__Your instructions__
Output each entry verbatim.

•••

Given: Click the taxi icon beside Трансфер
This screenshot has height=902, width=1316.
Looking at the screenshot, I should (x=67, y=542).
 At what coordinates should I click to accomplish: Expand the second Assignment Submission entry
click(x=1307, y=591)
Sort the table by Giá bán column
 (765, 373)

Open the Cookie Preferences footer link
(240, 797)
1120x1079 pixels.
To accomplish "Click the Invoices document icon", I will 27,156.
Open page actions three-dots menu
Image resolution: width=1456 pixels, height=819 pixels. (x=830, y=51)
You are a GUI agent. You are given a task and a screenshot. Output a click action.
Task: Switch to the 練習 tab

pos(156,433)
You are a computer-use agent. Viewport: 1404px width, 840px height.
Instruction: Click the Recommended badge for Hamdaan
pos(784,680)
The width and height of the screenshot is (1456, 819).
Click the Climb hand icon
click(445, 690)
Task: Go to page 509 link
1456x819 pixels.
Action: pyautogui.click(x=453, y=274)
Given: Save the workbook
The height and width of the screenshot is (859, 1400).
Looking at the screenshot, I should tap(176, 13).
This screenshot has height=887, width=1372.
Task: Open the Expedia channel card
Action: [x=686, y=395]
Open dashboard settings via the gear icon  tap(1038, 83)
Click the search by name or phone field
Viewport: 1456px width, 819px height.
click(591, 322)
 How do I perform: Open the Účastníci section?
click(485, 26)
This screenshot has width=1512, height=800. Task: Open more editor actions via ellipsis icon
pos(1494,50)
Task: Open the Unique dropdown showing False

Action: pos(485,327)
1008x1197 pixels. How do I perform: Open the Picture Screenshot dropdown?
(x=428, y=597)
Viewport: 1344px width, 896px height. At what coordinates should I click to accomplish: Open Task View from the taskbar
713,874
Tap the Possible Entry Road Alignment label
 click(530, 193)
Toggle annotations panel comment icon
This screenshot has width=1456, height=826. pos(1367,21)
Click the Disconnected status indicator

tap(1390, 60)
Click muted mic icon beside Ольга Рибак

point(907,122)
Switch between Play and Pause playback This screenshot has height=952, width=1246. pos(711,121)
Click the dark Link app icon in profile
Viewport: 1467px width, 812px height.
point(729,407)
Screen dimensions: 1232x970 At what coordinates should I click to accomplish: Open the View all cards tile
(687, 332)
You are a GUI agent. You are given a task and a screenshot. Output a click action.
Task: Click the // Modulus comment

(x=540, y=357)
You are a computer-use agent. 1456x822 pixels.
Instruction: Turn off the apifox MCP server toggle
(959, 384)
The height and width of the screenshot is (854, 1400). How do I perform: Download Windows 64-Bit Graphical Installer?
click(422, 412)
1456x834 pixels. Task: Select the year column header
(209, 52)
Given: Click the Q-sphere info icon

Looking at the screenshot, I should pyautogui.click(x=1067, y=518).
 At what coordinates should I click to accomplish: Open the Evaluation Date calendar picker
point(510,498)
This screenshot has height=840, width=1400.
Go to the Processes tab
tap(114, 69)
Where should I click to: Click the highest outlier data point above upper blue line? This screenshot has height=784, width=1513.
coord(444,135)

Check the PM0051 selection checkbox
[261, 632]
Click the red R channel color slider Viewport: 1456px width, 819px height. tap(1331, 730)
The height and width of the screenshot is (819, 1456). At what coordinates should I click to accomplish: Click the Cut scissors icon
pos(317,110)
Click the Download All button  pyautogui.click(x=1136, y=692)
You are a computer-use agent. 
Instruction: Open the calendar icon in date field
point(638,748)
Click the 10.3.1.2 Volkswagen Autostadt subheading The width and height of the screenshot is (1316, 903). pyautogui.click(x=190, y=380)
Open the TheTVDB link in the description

•••

__Response to this task__
Given: Click the taxi icon beside Трансфер
This screenshot has height=902, width=1316.
Looking at the screenshot, I should (x=67, y=542).
 At what coordinates should I click to accomplish: Expand the second Assignment Submission entry
click(x=1307, y=591)
Sort the table by Giá bán column
 (765, 373)

Open the Cookie Preferences footer link
(240, 797)
1120x1079 pixels.
To accomplish "Click the Invoices document icon", I will 27,156.
Open page actions three-dots menu
Image resolution: width=1456 pixels, height=819 pixels. (x=830, y=51)
You are a GUI agent. You are given a task and a screenshot. Output a click action.
Task: Switch to the 練習 tab

pos(156,433)
You are a computer-use agent. Viewport: 1404px width, 840px height.
Instruction: Click the Recommended badge for Hamdaan
pos(784,680)
The width and height of the screenshot is (1456, 819).
Click the Climb hand icon
click(445, 690)
Task: Go to page 509 link
1456x819 pixels.
Action: pyautogui.click(x=453, y=274)
Given: Save the workbook
The height and width of the screenshot is (859, 1400).
Looking at the screenshot, I should tap(176, 13).
This screenshot has height=887, width=1372.
Task: Open the Expedia channel card
Action: [x=686, y=395]
Open dashboard settings via the gear icon  tap(1038, 83)
Click the search by name or phone field
Viewport: 1456px width, 819px height.
click(591, 322)
 How do I perform: Open the Účastníci section?
click(485, 26)
This screenshot has width=1512, height=800. Task: Open more editor actions via ellipsis icon
pos(1494,50)
Task: Open the Unique dropdown showing False

Action: pos(485,327)
1008x1197 pixels. How do I perform: Open the Picture Screenshot dropdown?
(x=428, y=597)
Viewport: 1344px width, 896px height. At what coordinates should I click to accomplish: Open Task View from the taskbar
713,874
Tap the Possible Entry Road Alignment label
 click(530, 193)
Toggle annotations panel comment icon
This screenshot has width=1456, height=826. pos(1367,21)
Click the Disconnected status indicator

tap(1390, 60)
Click muted mic icon beside Ольга Рибак

point(907,122)
Switch between Play and Pause playback This screenshot has height=952, width=1246. pos(711,121)
Click the dark Link app icon in profile
Viewport: 1467px width, 812px height.
point(729,407)
Screen dimensions: 1232x970 At what coordinates should I click to accomplish: Open the View all cards tile
(687, 332)
You are a GUI agent. You are given a task and a screenshot. Output a click action.
Task: Click the // Modulus comment

(x=540, y=357)
You are a computer-use agent. 1456x822 pixels.
Instruction: Turn off the apifox MCP server toggle
(959, 384)
The height and width of the screenshot is (854, 1400). How do I perform: Download Windows 64-Bit Graphical Installer?
click(422, 412)
1456x834 pixels. Task: Select the year column header
(209, 52)
Given: Click the Q-sphere info icon

Looking at the screenshot, I should pyautogui.click(x=1067, y=518).
 At what coordinates should I click to accomplish: Open the Evaluation Date calendar picker
point(510,498)
This screenshot has height=840, width=1400.
Go to the Processes tab
tap(114, 69)
Where should I click to: Click the highest outlier data point above upper blue line? This screenshot has height=784, width=1513.
coord(444,135)

Check the PM0051 selection checkbox
[261, 632]
Click the red R channel color slider Viewport: 1456px width, 819px height. tap(1331, 730)
The height and width of the screenshot is (819, 1456). At what coordinates should I click to accomplish: Click the Cut scissors icon
pos(317,110)
Click the Download All button  pyautogui.click(x=1136, y=692)
You are a computer-use agent. 
Instruction: Open the calendar icon in date field
point(638,748)
Click the 10.3.1.2 Volkswagen Autostadt subheading The width and height of the screenshot is (1316, 903). pyautogui.click(x=190, y=380)
Open the TheTVDB link in the description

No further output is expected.